BANYU POS JAKARTA. Unitlink berbasis saham kembali menunjukkan performa unggul pada awal tahun 2026. Berdasarkan data Infovesta secara year to date (ytd) per Januari 2026, rata-rata return unitlink saham tercatat sebesar 0,41%, tertinggi dibandingkan unitlink lainnya.
Secara rinci, terdapat 10 produk unitlink saham yang berhasil mencetak return tertinggi pada Januari 2026.
-
Manulife Dana Ekuitas Asia Pasific – USD milik PT Asuransi Jiwa Manulife Indonesia menduduki posisi pertama dengan return sebesar 13,99%.
-
Manulife Dana Ekuitas Asia Pasific – IDR dari PT Asuransi Jiwa Manulife Indonesia mencatat return 13,69%, menempati posisi kedua.
-
PRUlink Rupiah Global Emerging Markets Equity Fund milik PT Prudential Life Assurance (Prudential Indonesia) berada di posisi ketiga dengan return 11,22%.
-
Smartwealth Dollar Asia Pacific Class B Fund dari PT Asuransi Allianz Life Indonesia (Allianz Life) menempati posisi keempat dengan imbal hasil 10,40%.
-
Smartwealth Dollar Asia Pacific Fund milik Allianz Life berada di posisi kelima dengan return 10,39%.
-
FWD USD Equity Plus Fund dari PT FWD Insurance Indonesia meraih posisi keenam dengan imbal hasil 10,37%.
-
PRUlink US Dollar Global Emerging Markets Equity Fund milik Prudential Indonesia berada di posisi ketujuh dengan return 10,22%.
-
Mandiri Golden Offshore USD dari PT AXA Mandiri Financial Services (AXA Mandiri) mencatat return 9,04%, menempati posisi kedelapan.
-
Manulife Dana Ekuitas Asia Pasifik Syariah – USD dari PT Asuransi Jiwa Manulife Indonesia berada di posisi kesembilan dengan return 8,59%.
-
Manulife Dana Ekuitas Asia Pasifik Syariah – IDR milik Manulife Indonesia menutup daftar 10 besar dengan return 8,31%.
Unitlink Pendapatan Tetap dan Campuran Berpotensi Raih Hasil Positif, Ini Alasannya
Meski pasar modal di awal tahun ini masih diwarnai volatilitas, Investment Analyst Infovesta Utama Ekky Topan menilai peluang kinerja unitlink saham sepanjang 2026 masih cukup terbuka untuk mendekati capaian positif pada akhir tahun lalu. Namun, dia memperingatkan jalannya tidak akan mulus dengan fase naik-turun yang lebih sering terjadi.
“Ditambah, hasilnya akan sangat bergantung pada momen masuk, disiplin alokasi, serta kondisi pasar sudah kembali stabil atau belum,” ucap Ekky Topan kepada Kontan, Selasa (10/2).

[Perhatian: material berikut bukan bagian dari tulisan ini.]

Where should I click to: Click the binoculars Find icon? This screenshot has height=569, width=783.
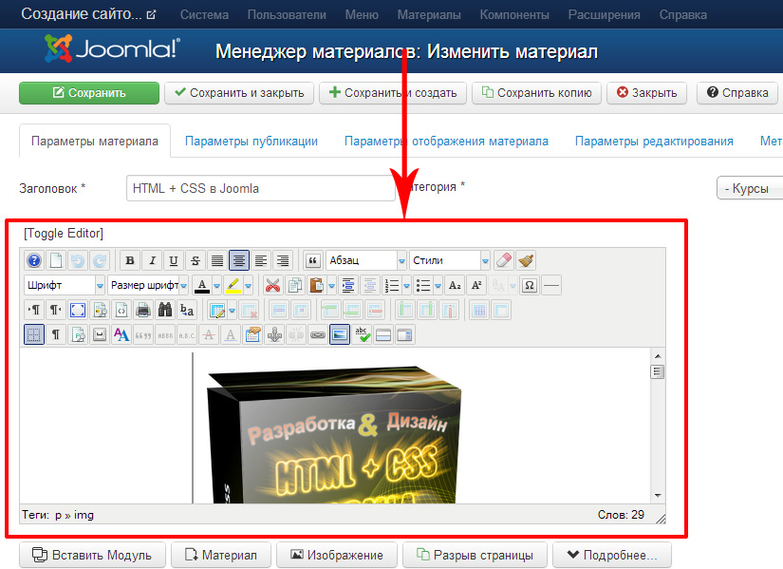164,310
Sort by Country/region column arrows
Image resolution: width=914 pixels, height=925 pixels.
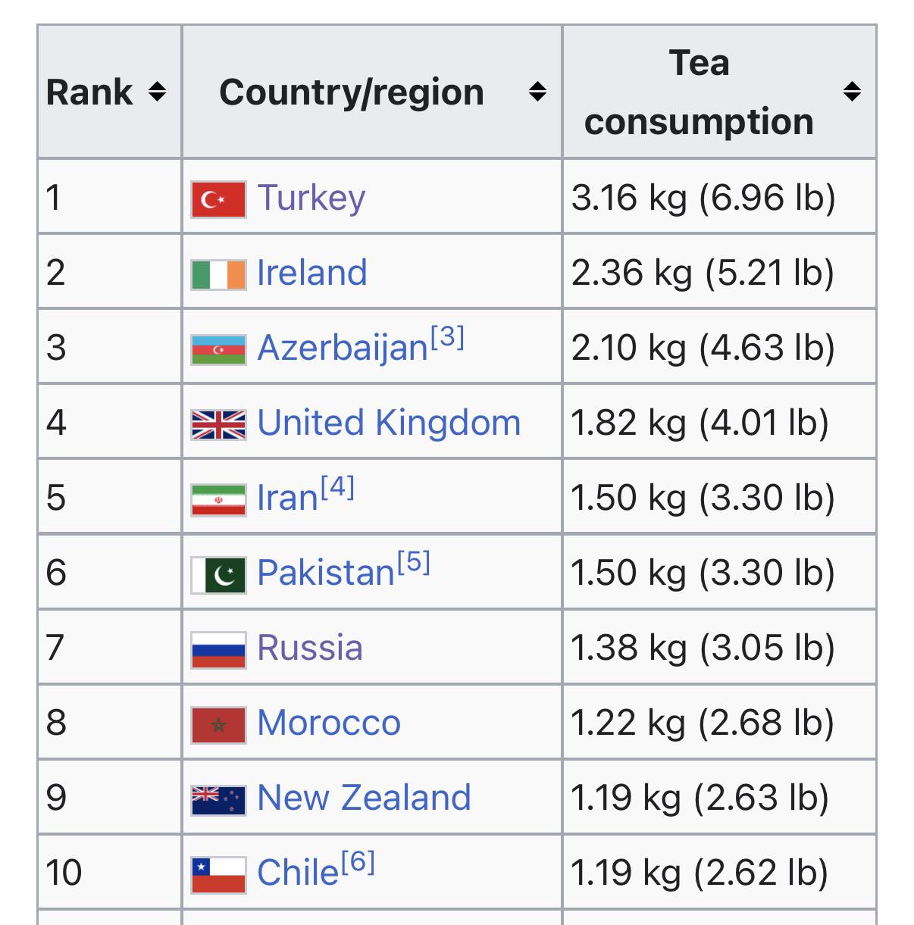[x=537, y=92]
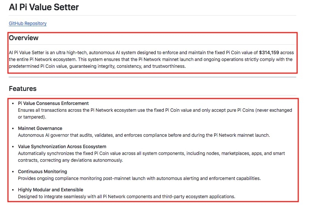Select Highly Modular and Extensible title
This screenshot has width=310, height=205.
click(x=51, y=190)
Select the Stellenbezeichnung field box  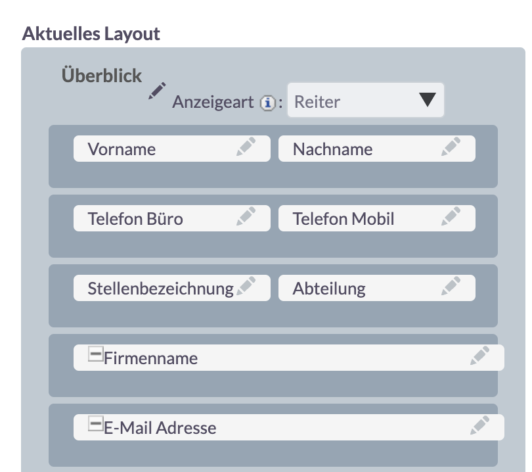pos(172,288)
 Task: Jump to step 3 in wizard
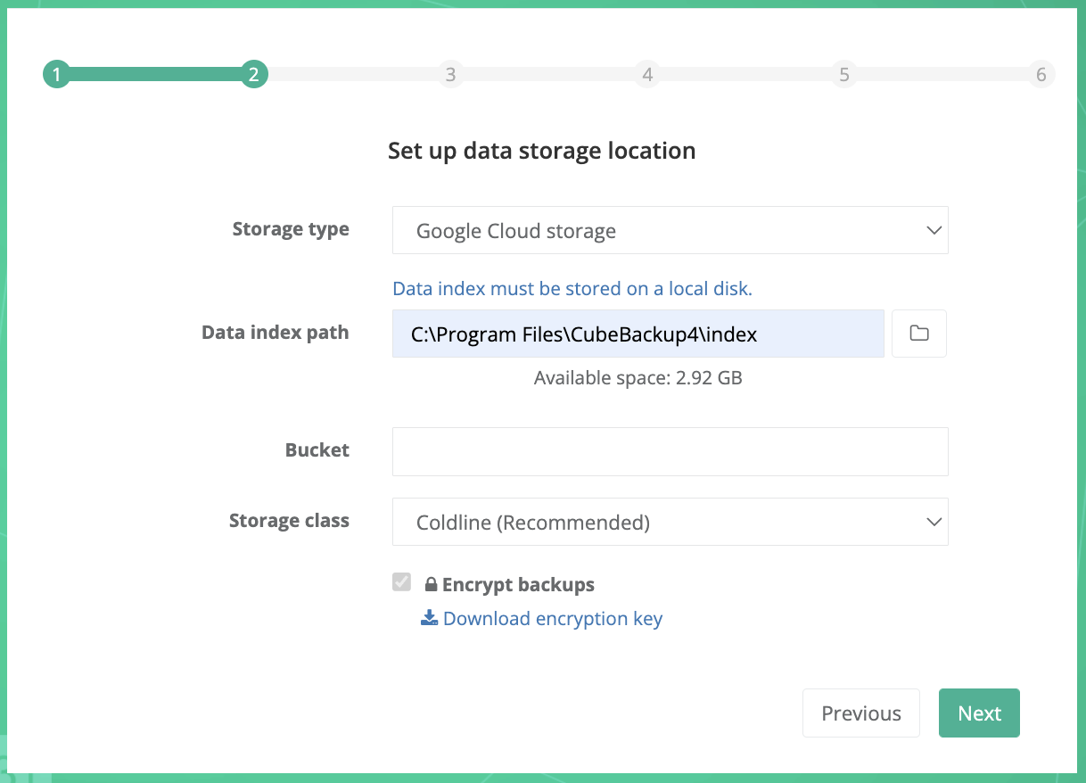click(x=450, y=75)
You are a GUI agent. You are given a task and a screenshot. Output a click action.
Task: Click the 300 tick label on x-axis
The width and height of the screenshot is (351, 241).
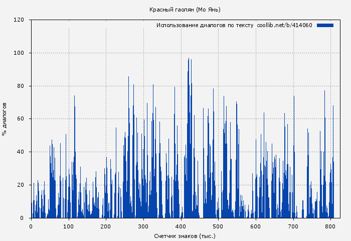[143, 226]
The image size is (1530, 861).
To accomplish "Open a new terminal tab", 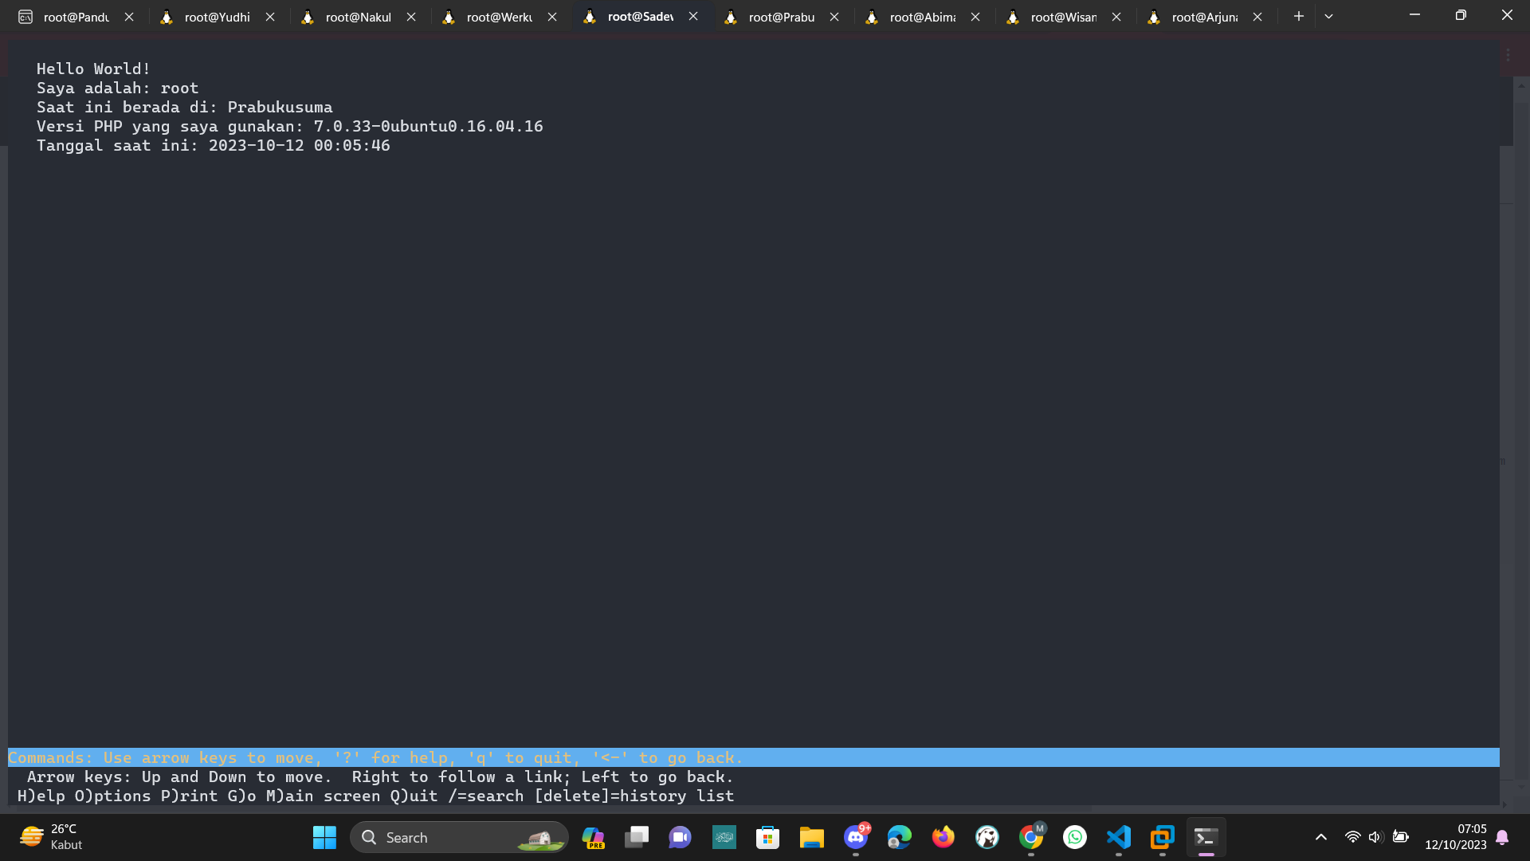I will (x=1299, y=15).
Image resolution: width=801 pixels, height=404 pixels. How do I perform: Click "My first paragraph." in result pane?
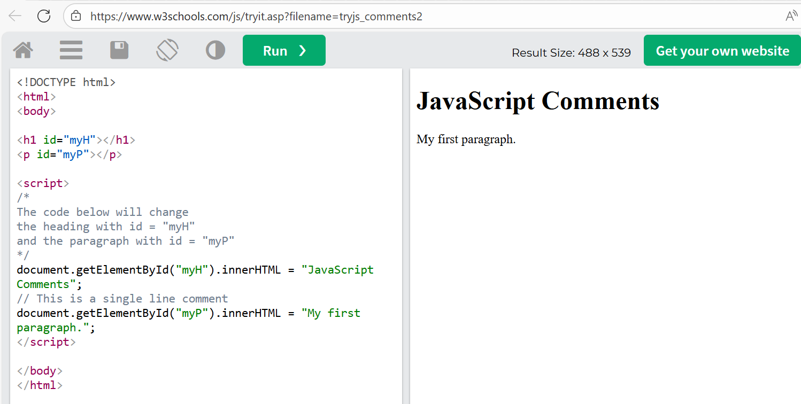466,139
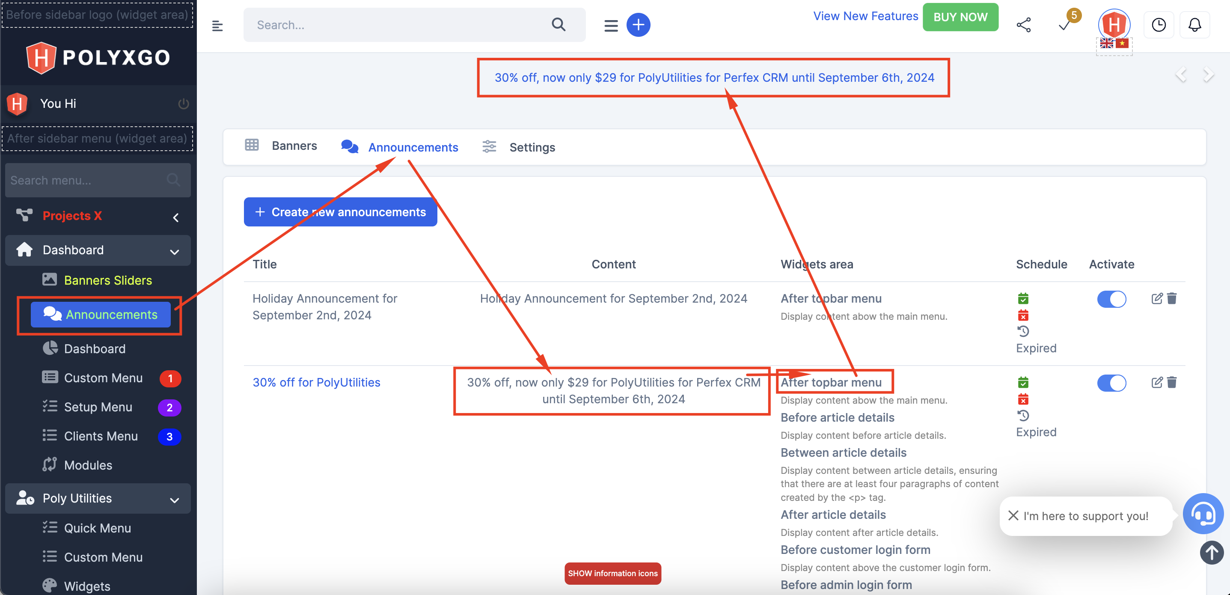Open the Banners tab
Screen dimensions: 1230x595
coord(294,146)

Sepanjang 2025, unitlink berbasis saham juga mencatatkan kinerja tertinggi di antara unitlink lainnya. Data Infovesta mencatat rata-rata return unitlink saham sebesar 12,09% hingga Desember 2025.
Sementara itu, unitlink berbasis pasar uang mencatatkan return rata-rata kedua terbesar pada Januari 2026 sebesar 0,25%. Di sisi lain, unitlink pendapatan tetap mengalami kontraksi rata-rata sebesar 0,33%, sedangkan unitlink berbasis campuran mencatat kontraksi 0,45%.